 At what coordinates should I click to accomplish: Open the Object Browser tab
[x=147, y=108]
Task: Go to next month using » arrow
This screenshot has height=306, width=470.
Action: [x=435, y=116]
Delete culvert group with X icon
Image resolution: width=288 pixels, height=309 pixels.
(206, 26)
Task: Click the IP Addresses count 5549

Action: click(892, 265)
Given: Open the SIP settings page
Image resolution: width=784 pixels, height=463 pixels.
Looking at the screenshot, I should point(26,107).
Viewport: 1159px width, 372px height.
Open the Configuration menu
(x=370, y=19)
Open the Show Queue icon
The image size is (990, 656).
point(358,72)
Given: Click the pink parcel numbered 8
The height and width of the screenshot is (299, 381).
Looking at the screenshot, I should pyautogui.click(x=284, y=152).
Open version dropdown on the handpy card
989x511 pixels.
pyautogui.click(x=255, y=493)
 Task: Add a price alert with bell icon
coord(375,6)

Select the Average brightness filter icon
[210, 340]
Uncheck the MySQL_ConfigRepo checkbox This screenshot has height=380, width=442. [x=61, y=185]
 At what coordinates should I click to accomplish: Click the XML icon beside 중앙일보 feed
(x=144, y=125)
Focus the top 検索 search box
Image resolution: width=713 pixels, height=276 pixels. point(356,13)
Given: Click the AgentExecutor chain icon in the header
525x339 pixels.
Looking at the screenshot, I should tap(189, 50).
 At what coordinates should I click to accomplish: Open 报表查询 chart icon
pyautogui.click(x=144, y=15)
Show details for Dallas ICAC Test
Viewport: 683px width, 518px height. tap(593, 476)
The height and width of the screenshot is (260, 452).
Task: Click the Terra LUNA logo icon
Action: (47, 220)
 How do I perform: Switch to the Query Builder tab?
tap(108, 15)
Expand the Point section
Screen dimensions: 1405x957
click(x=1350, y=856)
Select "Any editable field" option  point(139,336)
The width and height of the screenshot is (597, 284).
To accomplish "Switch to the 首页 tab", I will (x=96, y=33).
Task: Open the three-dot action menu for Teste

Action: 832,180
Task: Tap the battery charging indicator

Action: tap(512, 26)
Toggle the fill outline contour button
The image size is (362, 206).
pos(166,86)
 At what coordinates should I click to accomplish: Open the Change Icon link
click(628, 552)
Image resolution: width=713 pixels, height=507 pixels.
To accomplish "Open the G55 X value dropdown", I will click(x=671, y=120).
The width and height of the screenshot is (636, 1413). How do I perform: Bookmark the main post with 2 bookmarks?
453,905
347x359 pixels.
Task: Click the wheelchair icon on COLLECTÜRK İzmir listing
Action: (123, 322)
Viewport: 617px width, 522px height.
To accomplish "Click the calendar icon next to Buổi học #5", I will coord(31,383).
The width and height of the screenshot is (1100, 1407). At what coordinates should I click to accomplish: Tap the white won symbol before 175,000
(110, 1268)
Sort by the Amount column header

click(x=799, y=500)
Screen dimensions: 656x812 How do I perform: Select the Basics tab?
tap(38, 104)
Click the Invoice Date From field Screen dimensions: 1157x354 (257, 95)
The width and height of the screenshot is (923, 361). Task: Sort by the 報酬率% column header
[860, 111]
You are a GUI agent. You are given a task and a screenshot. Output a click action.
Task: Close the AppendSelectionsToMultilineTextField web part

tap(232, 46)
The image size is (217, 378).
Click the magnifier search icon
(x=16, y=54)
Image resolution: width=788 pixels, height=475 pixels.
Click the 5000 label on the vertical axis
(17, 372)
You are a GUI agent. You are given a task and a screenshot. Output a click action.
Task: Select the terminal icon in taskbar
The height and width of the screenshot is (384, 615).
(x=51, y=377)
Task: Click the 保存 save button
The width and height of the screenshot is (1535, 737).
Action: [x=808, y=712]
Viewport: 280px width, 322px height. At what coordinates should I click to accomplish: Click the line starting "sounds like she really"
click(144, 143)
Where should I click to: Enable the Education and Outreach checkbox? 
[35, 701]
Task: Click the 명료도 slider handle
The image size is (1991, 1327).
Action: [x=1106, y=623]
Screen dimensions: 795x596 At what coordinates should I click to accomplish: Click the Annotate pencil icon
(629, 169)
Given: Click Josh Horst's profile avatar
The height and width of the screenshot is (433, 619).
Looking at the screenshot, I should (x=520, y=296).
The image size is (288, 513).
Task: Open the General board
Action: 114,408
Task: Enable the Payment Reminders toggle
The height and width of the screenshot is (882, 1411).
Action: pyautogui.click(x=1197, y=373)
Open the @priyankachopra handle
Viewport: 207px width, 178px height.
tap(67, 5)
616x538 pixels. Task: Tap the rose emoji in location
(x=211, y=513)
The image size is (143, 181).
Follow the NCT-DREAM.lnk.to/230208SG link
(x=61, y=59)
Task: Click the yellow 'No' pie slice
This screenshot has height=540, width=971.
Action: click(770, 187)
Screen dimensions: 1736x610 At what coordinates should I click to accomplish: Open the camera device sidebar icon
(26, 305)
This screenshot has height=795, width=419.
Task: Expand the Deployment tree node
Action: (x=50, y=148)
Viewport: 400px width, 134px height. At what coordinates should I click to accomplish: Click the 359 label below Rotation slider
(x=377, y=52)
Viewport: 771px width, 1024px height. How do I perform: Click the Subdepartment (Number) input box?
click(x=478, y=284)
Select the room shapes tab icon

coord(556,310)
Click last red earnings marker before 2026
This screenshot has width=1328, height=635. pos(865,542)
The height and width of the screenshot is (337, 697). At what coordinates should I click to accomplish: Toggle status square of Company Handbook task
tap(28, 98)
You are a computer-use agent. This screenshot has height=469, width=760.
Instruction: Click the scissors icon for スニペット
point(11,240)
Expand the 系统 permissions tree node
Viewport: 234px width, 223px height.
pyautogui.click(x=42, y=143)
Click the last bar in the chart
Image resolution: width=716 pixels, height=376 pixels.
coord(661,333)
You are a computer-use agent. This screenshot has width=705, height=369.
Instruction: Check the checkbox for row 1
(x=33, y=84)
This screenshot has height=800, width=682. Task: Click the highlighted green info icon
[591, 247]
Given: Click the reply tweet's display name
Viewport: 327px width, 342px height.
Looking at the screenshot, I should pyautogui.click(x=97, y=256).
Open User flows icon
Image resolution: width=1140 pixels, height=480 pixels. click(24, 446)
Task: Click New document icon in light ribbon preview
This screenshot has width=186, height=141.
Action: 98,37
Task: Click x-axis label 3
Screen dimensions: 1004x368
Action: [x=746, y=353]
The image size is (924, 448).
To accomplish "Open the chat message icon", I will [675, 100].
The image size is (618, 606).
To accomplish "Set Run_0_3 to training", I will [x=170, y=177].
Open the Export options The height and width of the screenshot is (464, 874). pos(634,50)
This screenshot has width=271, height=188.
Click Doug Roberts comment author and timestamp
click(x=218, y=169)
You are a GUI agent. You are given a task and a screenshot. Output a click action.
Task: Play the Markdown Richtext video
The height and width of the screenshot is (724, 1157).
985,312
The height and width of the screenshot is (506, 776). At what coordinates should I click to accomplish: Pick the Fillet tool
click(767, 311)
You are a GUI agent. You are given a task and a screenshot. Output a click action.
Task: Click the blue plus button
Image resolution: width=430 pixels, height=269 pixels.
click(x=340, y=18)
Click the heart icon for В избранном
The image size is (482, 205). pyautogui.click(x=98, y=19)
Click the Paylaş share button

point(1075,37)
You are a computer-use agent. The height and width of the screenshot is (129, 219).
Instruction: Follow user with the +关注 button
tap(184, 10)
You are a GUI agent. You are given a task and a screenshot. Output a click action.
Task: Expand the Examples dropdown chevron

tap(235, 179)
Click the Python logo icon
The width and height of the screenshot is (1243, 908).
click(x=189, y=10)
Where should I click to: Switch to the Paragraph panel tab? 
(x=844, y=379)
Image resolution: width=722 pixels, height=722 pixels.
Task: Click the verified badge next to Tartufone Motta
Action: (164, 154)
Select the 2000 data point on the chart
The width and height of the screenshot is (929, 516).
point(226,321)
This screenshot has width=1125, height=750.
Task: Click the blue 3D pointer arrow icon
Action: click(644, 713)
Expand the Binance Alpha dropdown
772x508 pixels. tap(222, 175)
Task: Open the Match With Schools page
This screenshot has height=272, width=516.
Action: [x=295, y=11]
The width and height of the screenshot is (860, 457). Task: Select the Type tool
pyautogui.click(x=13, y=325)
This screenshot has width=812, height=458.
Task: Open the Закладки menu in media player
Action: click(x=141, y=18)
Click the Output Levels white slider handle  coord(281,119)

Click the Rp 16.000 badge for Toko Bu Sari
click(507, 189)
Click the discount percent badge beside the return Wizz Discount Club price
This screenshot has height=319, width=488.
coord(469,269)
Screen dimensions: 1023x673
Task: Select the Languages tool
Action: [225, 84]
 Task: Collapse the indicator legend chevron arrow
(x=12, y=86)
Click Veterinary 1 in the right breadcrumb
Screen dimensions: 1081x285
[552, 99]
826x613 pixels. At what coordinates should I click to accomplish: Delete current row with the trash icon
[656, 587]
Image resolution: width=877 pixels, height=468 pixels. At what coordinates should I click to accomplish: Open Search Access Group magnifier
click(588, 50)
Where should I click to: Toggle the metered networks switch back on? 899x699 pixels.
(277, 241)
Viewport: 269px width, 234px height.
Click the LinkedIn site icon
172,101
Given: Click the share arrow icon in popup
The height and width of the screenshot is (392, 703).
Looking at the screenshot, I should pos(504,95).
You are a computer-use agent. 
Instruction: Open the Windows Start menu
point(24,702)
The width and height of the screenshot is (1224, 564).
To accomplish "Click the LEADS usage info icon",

Task to complete:
All lines from the opening of the listing above through the line that contains "Open the Show Queue icon" should be given again exactly, and nothing more.

Answer area:
 At what coordinates should I click to accomplish: Open the Object Browser tab
[x=147, y=108]
Task: Go to next month using » arrow
This screenshot has height=306, width=470.
Action: [x=435, y=116]
Delete culvert group with X icon
Image resolution: width=288 pixels, height=309 pixels.
(206, 26)
Task: Click the IP Addresses count 5549

Action: click(892, 265)
Given: Open the SIP settings page
Image resolution: width=784 pixels, height=463 pixels.
Looking at the screenshot, I should point(26,107).
Viewport: 1159px width, 372px height.
Open the Configuration menu
(x=370, y=19)
Open the Show Queue icon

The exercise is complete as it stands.